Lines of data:
********

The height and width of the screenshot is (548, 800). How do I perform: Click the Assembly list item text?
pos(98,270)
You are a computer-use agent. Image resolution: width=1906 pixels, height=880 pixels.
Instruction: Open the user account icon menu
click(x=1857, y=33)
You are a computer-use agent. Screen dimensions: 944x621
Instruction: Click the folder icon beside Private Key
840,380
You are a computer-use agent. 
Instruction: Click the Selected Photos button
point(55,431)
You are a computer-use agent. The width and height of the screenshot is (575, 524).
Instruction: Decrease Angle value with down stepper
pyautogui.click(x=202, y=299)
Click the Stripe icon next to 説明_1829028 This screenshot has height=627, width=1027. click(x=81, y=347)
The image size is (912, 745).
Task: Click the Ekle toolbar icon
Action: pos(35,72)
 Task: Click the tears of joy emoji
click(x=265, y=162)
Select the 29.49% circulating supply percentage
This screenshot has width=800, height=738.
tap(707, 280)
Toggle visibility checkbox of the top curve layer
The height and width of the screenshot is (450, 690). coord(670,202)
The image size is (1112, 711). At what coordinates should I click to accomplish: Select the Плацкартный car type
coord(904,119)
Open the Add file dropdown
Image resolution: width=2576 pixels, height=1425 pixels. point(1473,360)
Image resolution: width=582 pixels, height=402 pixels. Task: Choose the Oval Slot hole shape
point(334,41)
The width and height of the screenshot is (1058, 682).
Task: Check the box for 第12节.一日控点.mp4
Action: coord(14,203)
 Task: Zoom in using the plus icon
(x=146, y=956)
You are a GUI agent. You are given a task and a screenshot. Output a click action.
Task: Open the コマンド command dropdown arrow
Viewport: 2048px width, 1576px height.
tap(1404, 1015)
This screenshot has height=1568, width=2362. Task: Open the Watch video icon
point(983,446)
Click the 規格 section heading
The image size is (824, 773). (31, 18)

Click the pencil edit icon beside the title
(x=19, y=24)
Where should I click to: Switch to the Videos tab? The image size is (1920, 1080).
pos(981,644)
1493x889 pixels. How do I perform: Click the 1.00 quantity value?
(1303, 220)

********

Aim:
Please rewrite the lines above with "computer-use agent" replaced by "desktop agent" everywhere it appears, leaving everything else unchanged.

Task output:
The height and width of the screenshot is (548, 800). How do I perform: Click the Assembly list item text?
pos(98,270)
You are a desktop agent. Image resolution: width=1906 pixels, height=880 pixels.
Instruction: Open the user account icon menu
click(x=1857, y=33)
You are a desktop agent. Screen dimensions: 944x621
Instruction: Click the folder icon beside Private Key
840,380
You are a desktop agent. 
Instruction: Click the Selected Photos button
point(55,431)
You are a desktop agent. The width and height of the screenshot is (575, 524).
Instruction: Decrease Angle value with down stepper
pyautogui.click(x=202, y=299)
Click the Stripe icon next to 説明_1829028 This screenshot has height=627, width=1027. click(x=81, y=347)
The image size is (912, 745).
Task: Click the Ekle toolbar icon
Action: pos(35,72)
 Task: Click the tears of joy emoji
click(x=265, y=162)
Select the 29.49% circulating supply percentage
This screenshot has width=800, height=738.
tap(707, 280)
Toggle visibility checkbox of the top curve layer
The height and width of the screenshot is (450, 690). coord(670,202)
The image size is (1112, 711). At what coordinates should I click to accomplish: Select the Плацкартный car type
coord(904,119)
Open the Add file dropdown
Image resolution: width=2576 pixels, height=1425 pixels. point(1473,360)
Image resolution: width=582 pixels, height=402 pixels. Task: Choose the Oval Slot hole shape
point(334,41)
The width and height of the screenshot is (1058, 682).
Task: Check the box for 第12节.一日控点.mp4
Action: coord(14,203)
 Task: Zoom in using the plus icon
(x=146, y=956)
You are a GUI agent. You are given a task and a screenshot. Output a click action.
Task: Open the コマンド command dropdown arrow
Viewport: 2048px width, 1576px height.
tap(1404, 1015)
This screenshot has height=1568, width=2362. Task: Open the Watch video icon
point(983,446)
Click the 規格 section heading
The image size is (824, 773). (31, 18)

Click the pencil edit icon beside the title
(x=19, y=24)
Where should I click to: Switch to the Videos tab? The image size is (1920, 1080).
pos(981,644)
1493x889 pixels. How do I perform: Click the 1.00 quantity value?
(1303, 220)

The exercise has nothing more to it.